«Aggregazioni funzionali territoriali (Aft), dal primo luglio prenderanno servizio i medici referenti eletti». A darne notizia è Ercole Marchica, capo del dipartimento Cure primarie dell’Asp. Un tassello che si aggiunge alla già avviata organizzazione della medicina territoriale.
«Le Aft – prosegue Marchica – sono il nuovo modello organizzativo dato ai medici di Medicina generale i quali, per la prima volta, sono coordinati e supervisionati da un medico della stessa categoria».

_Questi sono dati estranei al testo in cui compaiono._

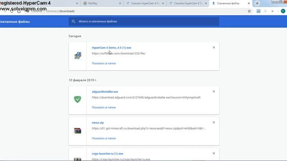This screenshot has width=287, height=161.
Task: Open HyperCam 4 Demo_4.0 (1).exe link
Action: pos(112,48)
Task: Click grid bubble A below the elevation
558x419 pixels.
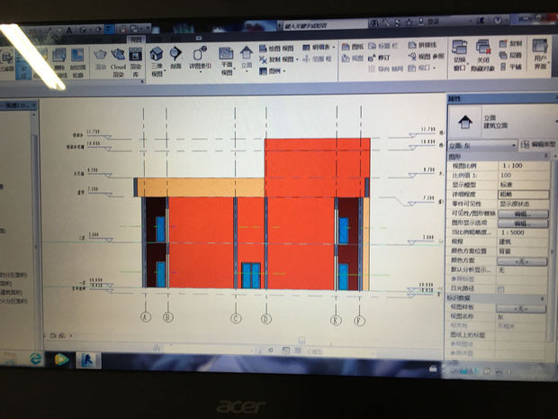Action: pyautogui.click(x=145, y=317)
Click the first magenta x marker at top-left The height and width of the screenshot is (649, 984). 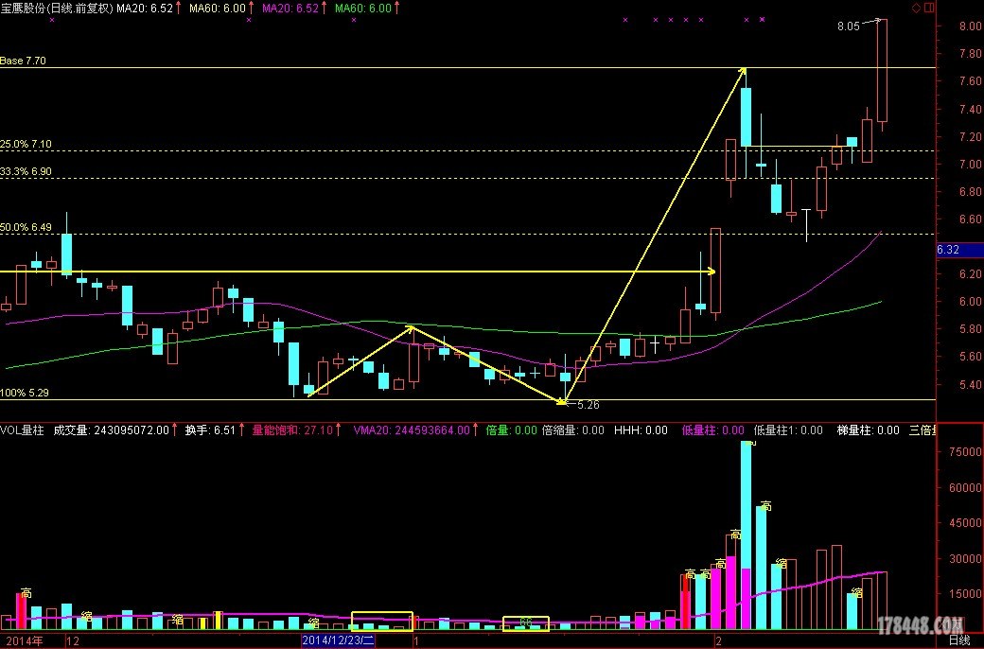point(51,19)
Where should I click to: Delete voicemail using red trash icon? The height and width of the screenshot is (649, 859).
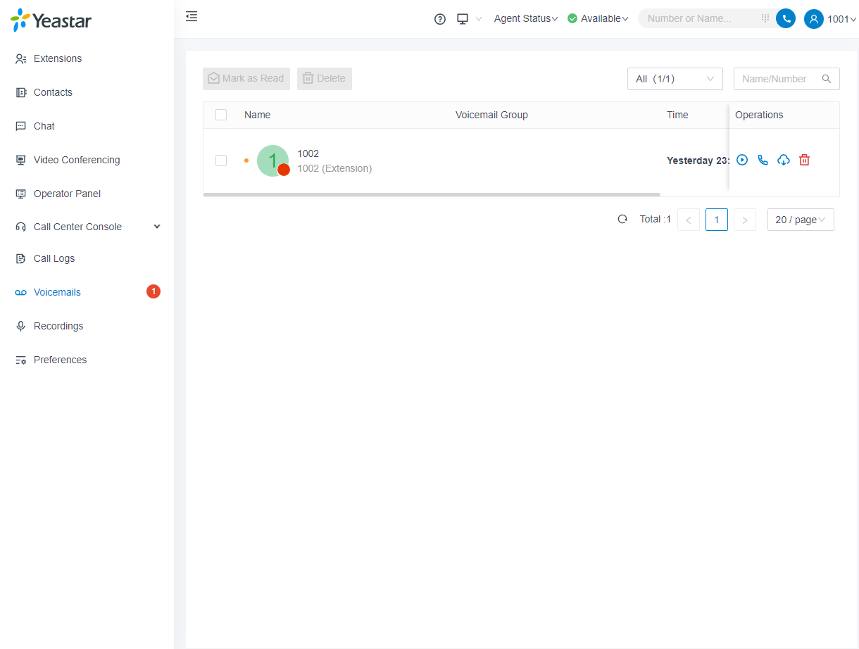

Medici che da un lato mantengono il loro studio privato e dall’altro sono presenti nelle Case della comunità, sede delle Aft: l’aspetto più importante – dettaglia Ercole Marchica - è che il nuovo referente Aft ha anche l'obbligo di organizzare l'attività dei medici anche nella continuità assistenziale notturna, festiva e prefestiva, e monitora il raggiungimento degli obiettivi che vengono dati a inizio anno. Mentre prima c'era solo un contributo per prestazione, adesso c'è un target da raggiungere pena l’erogazione di un incentivo economico. Ecco, dunque, che è interesse di tutti lavorare in sinergia. Con l’istituzione delle figure del medico referente Aft, dunque, i medici di famiglia entrano a pieno titolo nella sanità ridisegnata con le Case della comunità».